Testing of reliability of NevGen predictor

April 2017 testing, and general notes

During this month was performed the first testing of NevGen's prediction reliability, using SNP-analyzed samples from several projects, whose haplotypes are known to which subclade they belong. For testing were used only samples which were not known previously to NevGen, and which are not part of NevGen's statistics for it's subclades.
Not all such haplotypes were used, haplotypes which are too close to any haplotype that is part of statistics of it's already known subclade are ignored. For example, if we have 67 markers-long haplotype called H1 whose known subclade (supported by NevGen) is called SUBCL1, and in NevGen's statistics for SUBCL1 exists haplotype H2 which is less than 6 values distant from H1 (genetic distance is less than 6), than H1 is ignored and not used for testing. For haplotypes of 37 markers ignored are those with 3 or less such differences, and for those of 111 markers ignored are those with 8 or less. Since almost all such haplotypes are right predicted (although NevGen's prediction algorithm has nothing to do with genetic distances), this way percentages of right predicted haplotypes are lowered, and this results are rather conservative. Number of such haplotypes is not small, they were not counted, but in R1b U106 testing there was probably between 50 and 100 of them.
Also, haplotypes that belong to subclades which are not supported by NevGen (usually smaller ones, with too few SNP-proven haplotypes, with no or less than three full 111-marker haplotypes, or only with haplotypes of the same surname...) are ignored. Since their usage in predictor yields false positives.

(Data extracted from a collection)

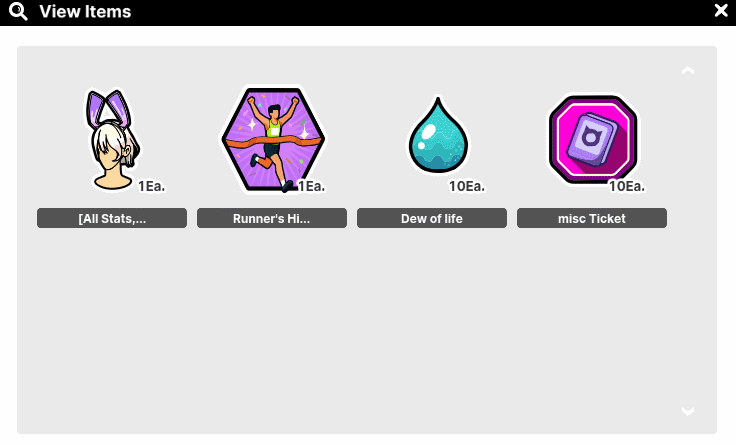Select the misc Ticket name label
Screen dimensions: 736x445
pyautogui.click(x=592, y=218)
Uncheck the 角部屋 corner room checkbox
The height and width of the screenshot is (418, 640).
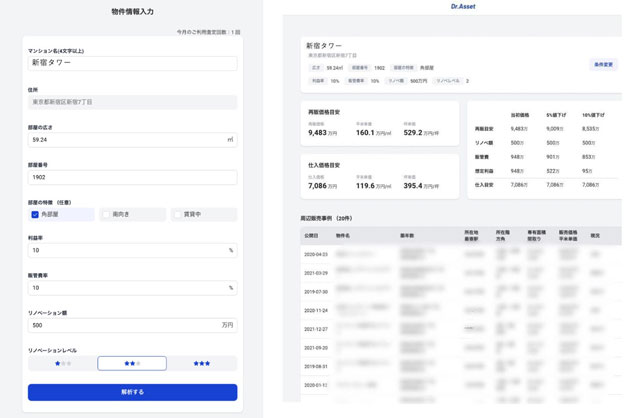point(35,214)
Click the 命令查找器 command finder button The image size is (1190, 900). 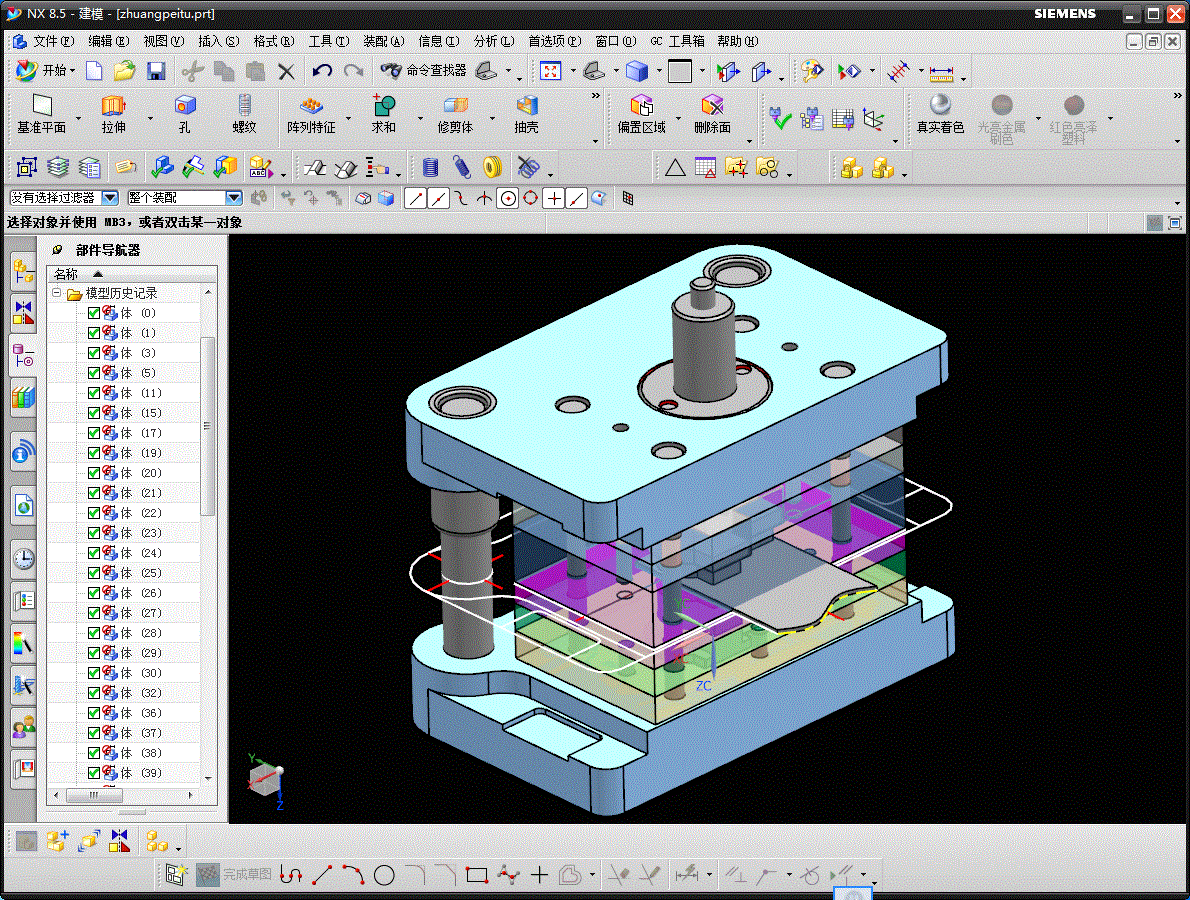pos(424,71)
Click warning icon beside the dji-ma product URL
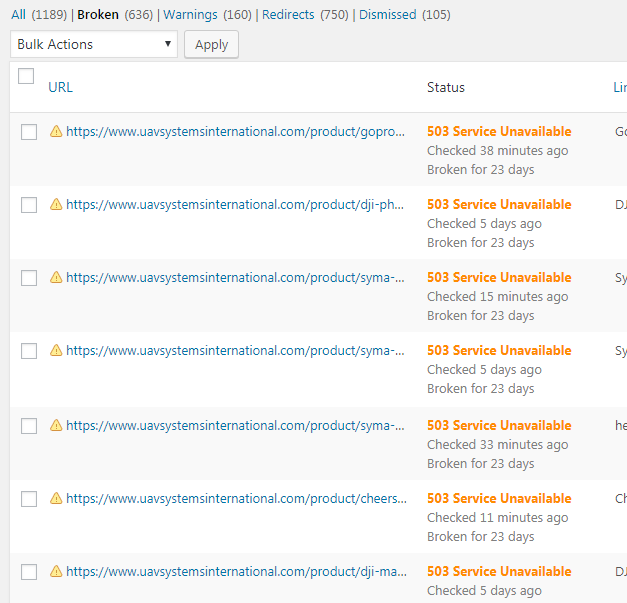627x603 pixels. pyautogui.click(x=56, y=571)
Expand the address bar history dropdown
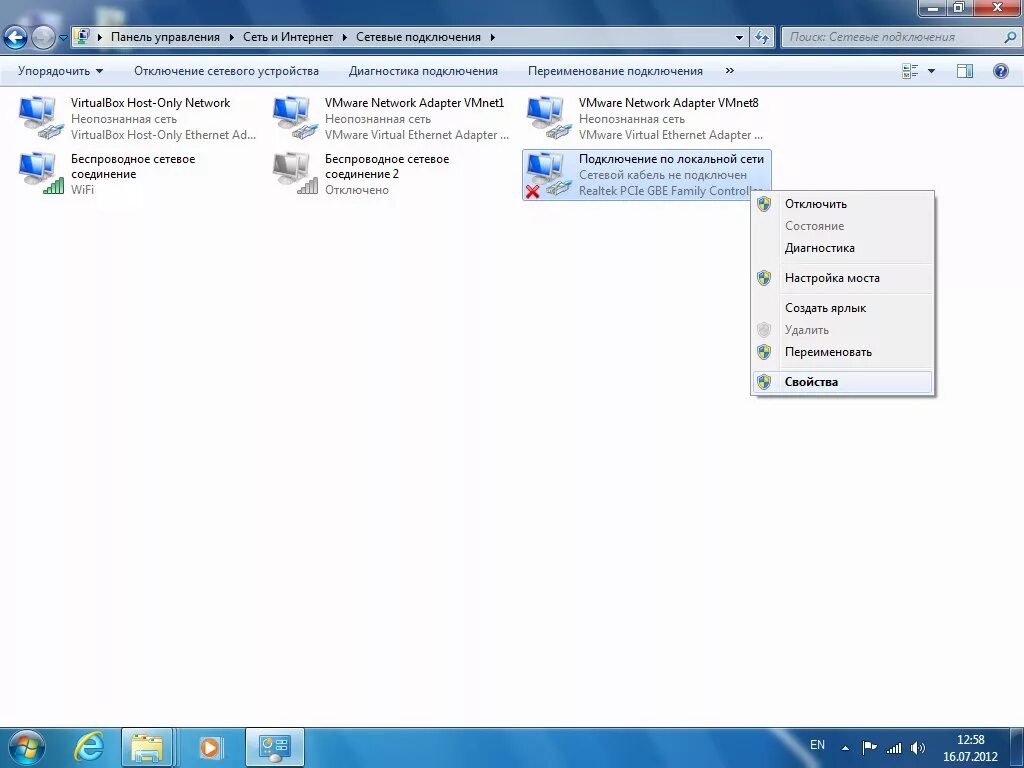This screenshot has height=768, width=1024. click(x=740, y=38)
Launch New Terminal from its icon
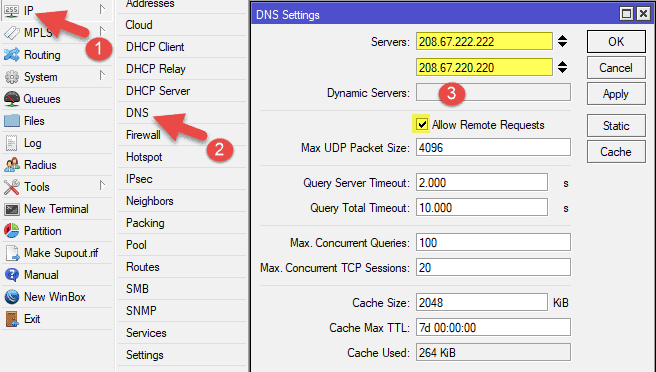The width and height of the screenshot is (656, 372). [11, 209]
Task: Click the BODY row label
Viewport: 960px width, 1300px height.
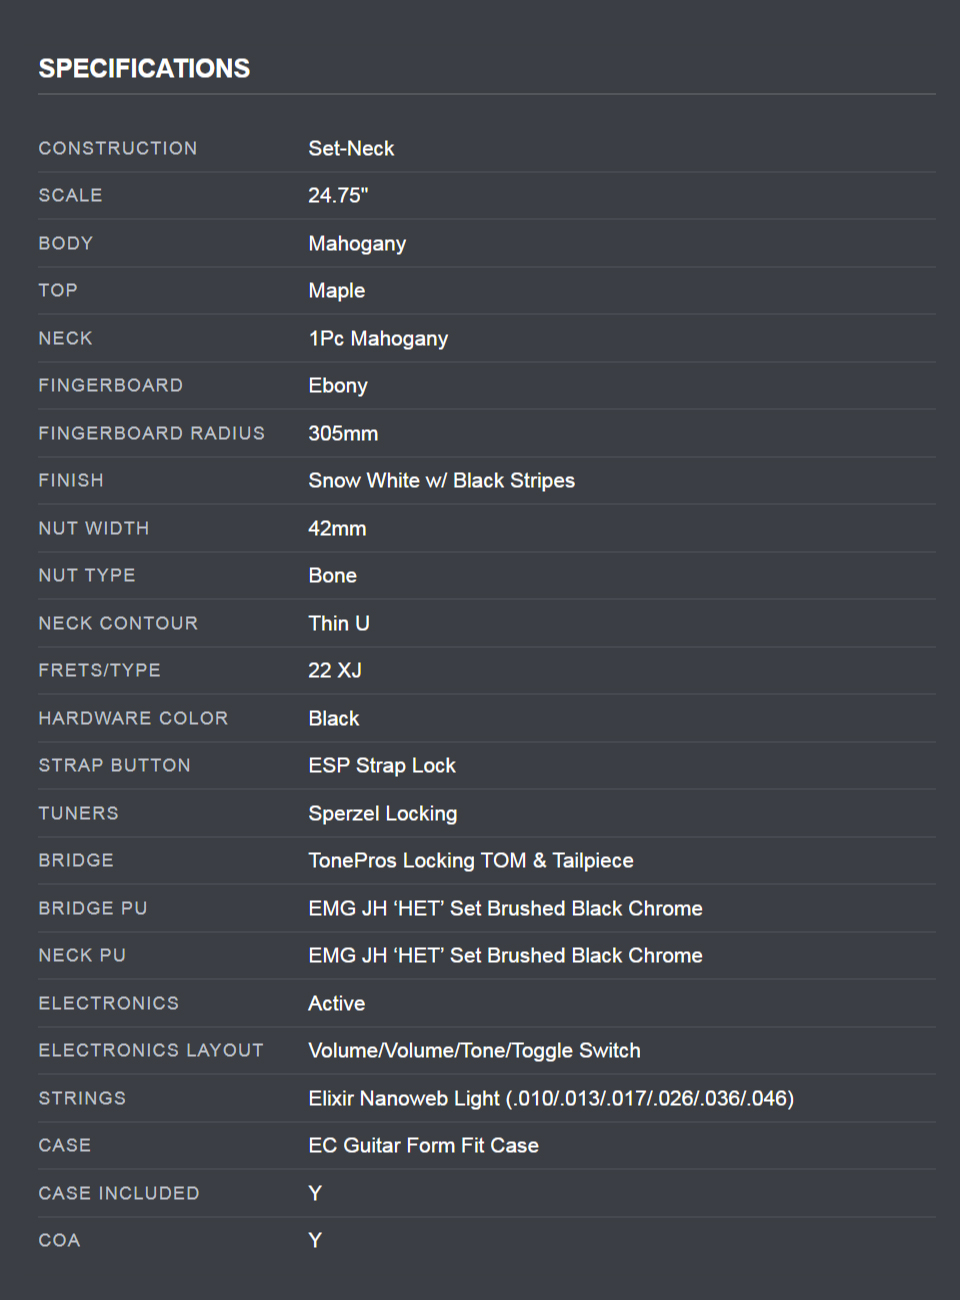Action: [66, 243]
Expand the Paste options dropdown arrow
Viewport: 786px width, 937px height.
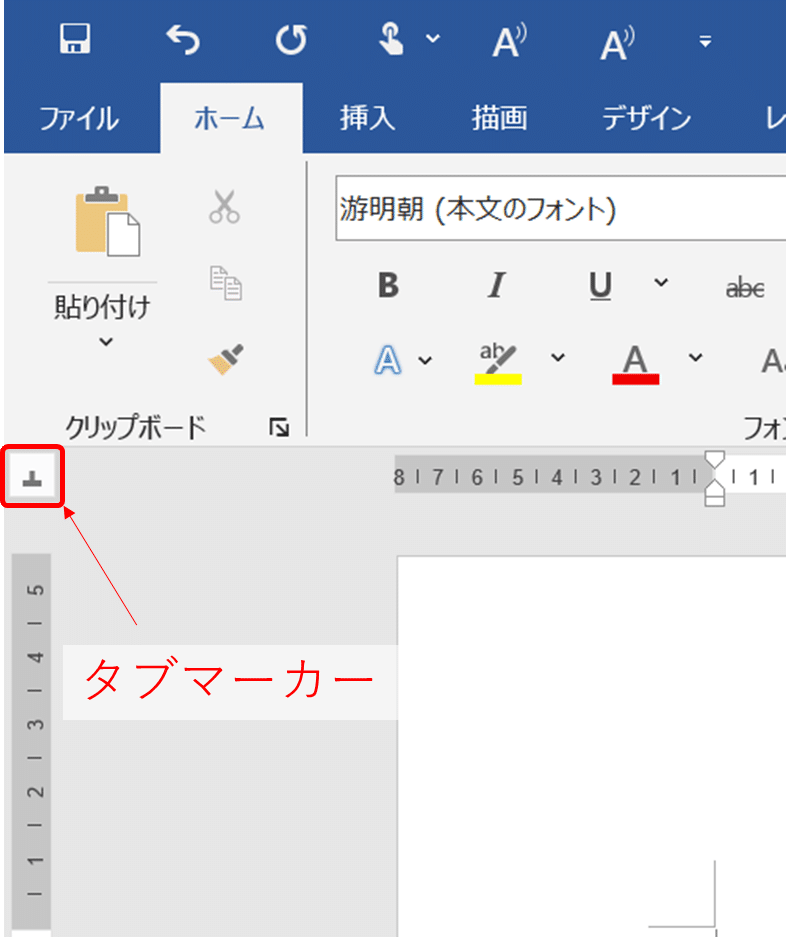coord(105,342)
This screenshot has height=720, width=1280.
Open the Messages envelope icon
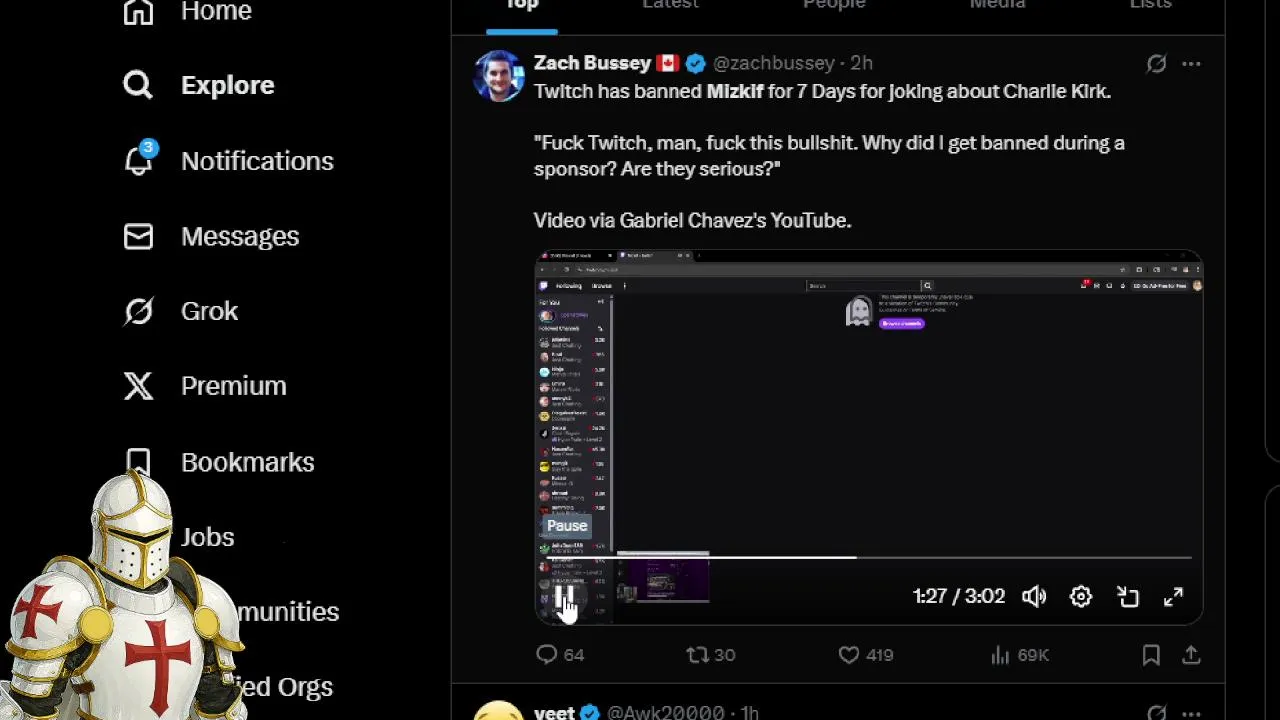tap(138, 236)
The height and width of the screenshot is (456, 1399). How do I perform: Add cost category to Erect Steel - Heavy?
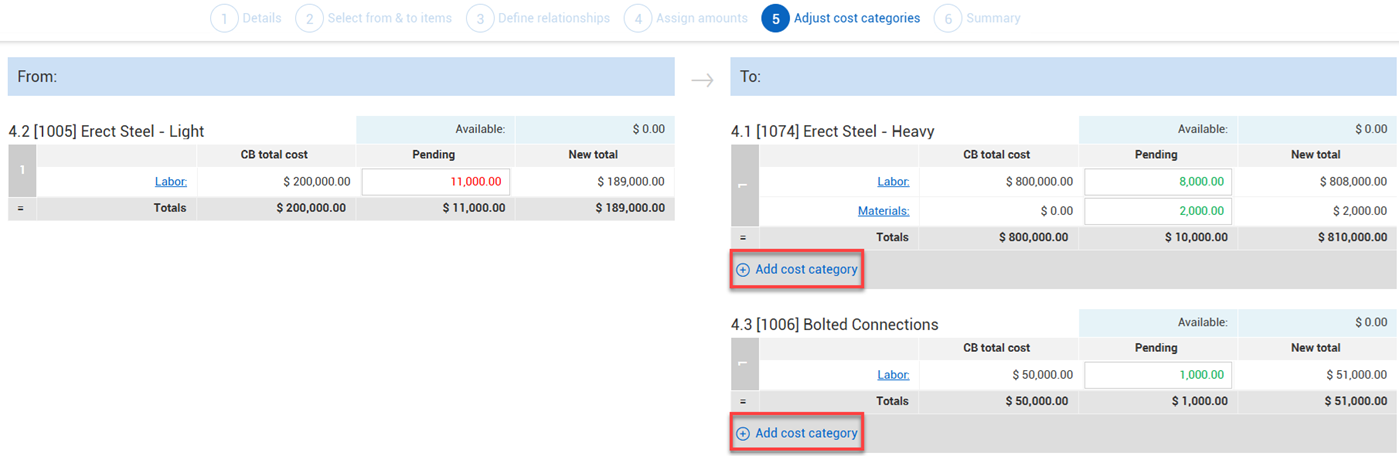[797, 270]
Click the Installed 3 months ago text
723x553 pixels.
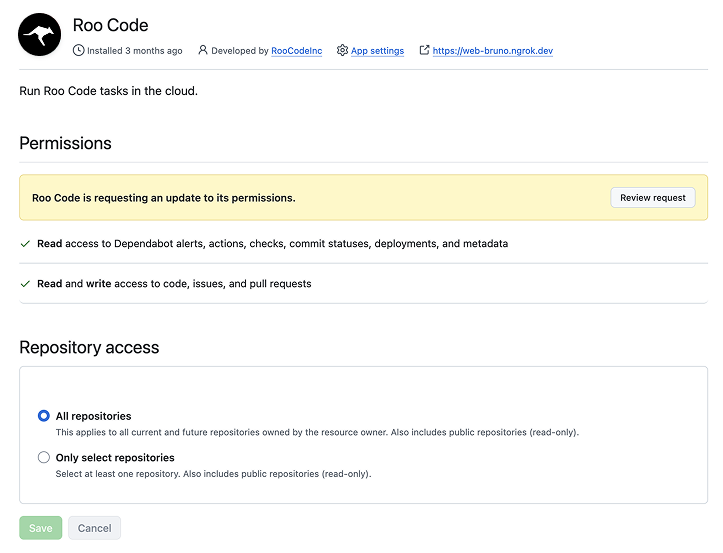[x=135, y=51]
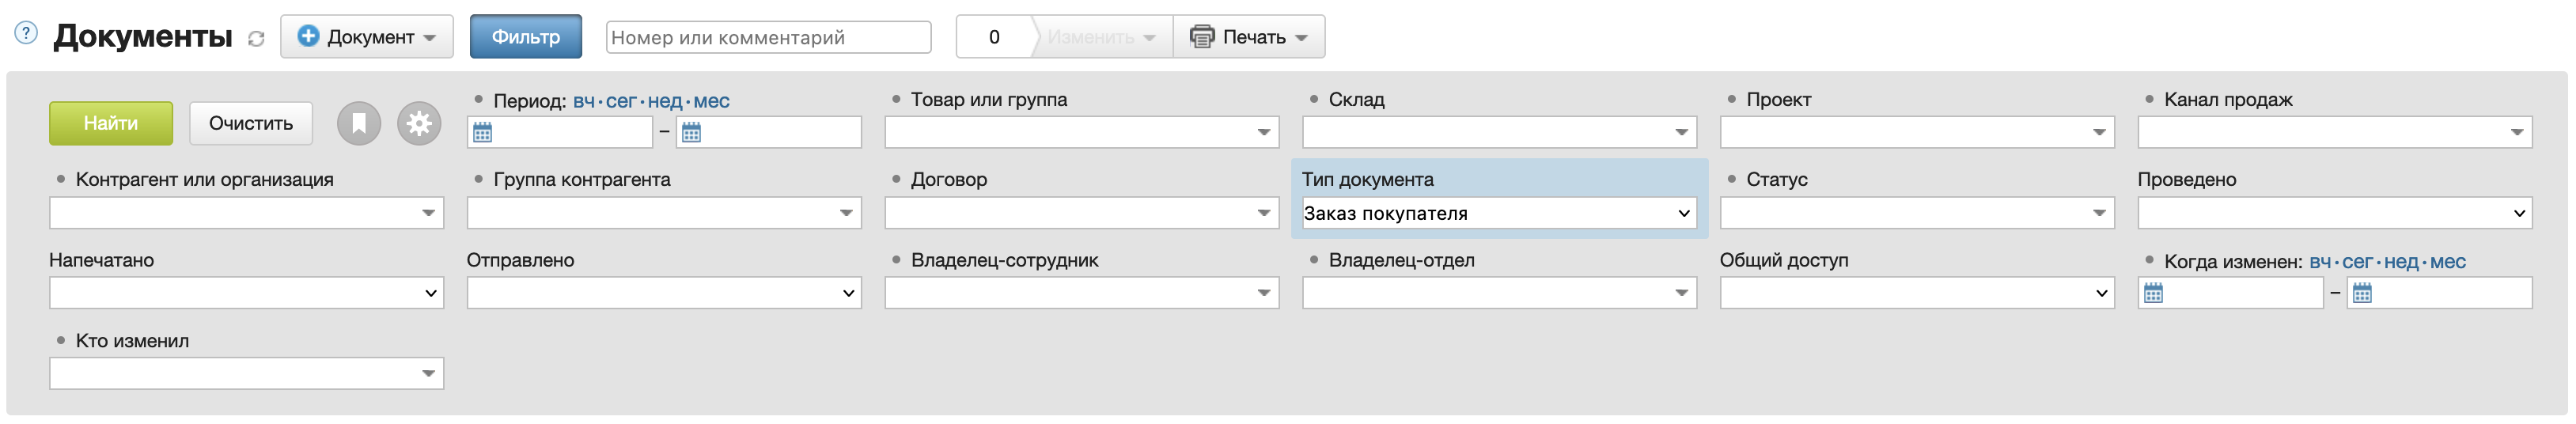Click the help question mark icon

[x=26, y=33]
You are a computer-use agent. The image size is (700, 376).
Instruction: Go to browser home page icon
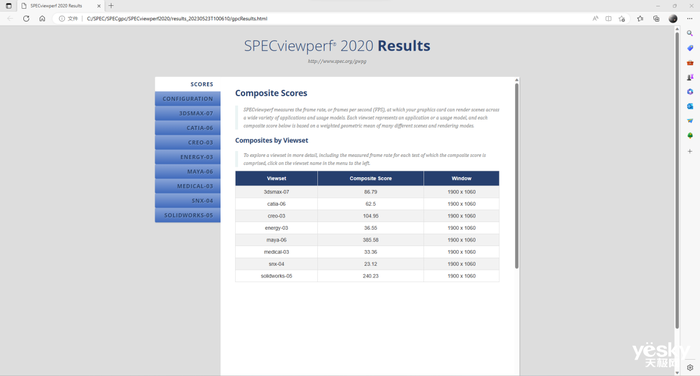42,19
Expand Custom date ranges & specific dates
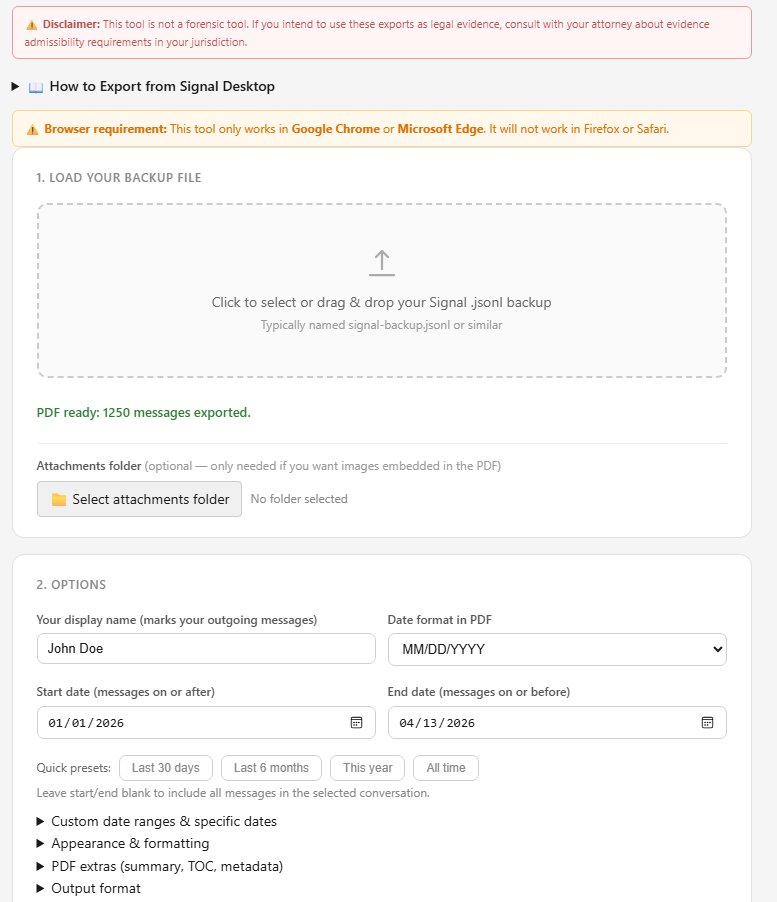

• [CHECK YOUR UNDERSTANDING]
• 1. Answer these questions from the NevGen reliability text.
(a) In which month and year was the first test of NevGen's prediction reliability carried out?
(b) For 37-marker haplotypes, how many differences from a known haplotype cause a sample to be ignored?
(c) About how many close haplotypes does the text estimate were left out of the R1b U106 testing?
• 2. Resume the text on testing NevGen's reliability, starting after its last sentence.

• [ANSWERS PROVIDED]
• 1.
(a) April 2017.
(b) 3 or fewer differences.
(c) Probably between 50 and 100.

• 2.
Is need only to add when haplotype is considered "right" or "wrong" predicted by predictor in this testing. For simplicity, it is considered "right" if it's already known subclade has been given the greatest probability (and ofcourse if it is greater than zero), which means if it is the first in results list. In many cases, SNP-proven subclade were given substantiate probabilities (for example more than 20% or 30%), but nevertheless they are considered wrong if they are not the first in results list.

After testing was finished, all haplotypes used in testing are added to statistics of NevGen's supported subclades, whether they were wrong or right predicted. That way predictor's statistics is made better.

Carefull user might notice that performance of 111-marker haplotypes is, unexpectedly, not much better (or even worse) than performance of 67, or sometimes even 37 markers (case of R1a). From logical point of view, it is expected that more markers means more reliable predictions, and greater percentage of right predicted 111-markers haplotypes than those with 67. But, that would be the case only if NevGen's statistics holds only haplotypes with 111 markers, which is not case. In some haplogroups and subclades there are only smaller percentage of haplotypes with full 111 markers. Majority of haplotypes from poorer countries (noneuropean, Eastern Europe, Southern Europe and Balkans) has at most 67 markers. In some countries even 67 markers are not majority. And shortage of 111-marker haplotypes is reason why statistics for markers 68-111 is not so good as for those from 1 to 37. Because every 111-markers haplotype is also 67- or 37-markers haplotype, but vice-versa does not stand. There are many nonactive NevGen's subclades (now not used, because statistics for NevGen-supported subclade cannot be made without at least one full 111-markers haplotype) with status "waiting for any 111-markers haplotype to show up". In G haplogroup there is one subclade with more than 20 haplotypes in statistics, but with only one with 111 markers.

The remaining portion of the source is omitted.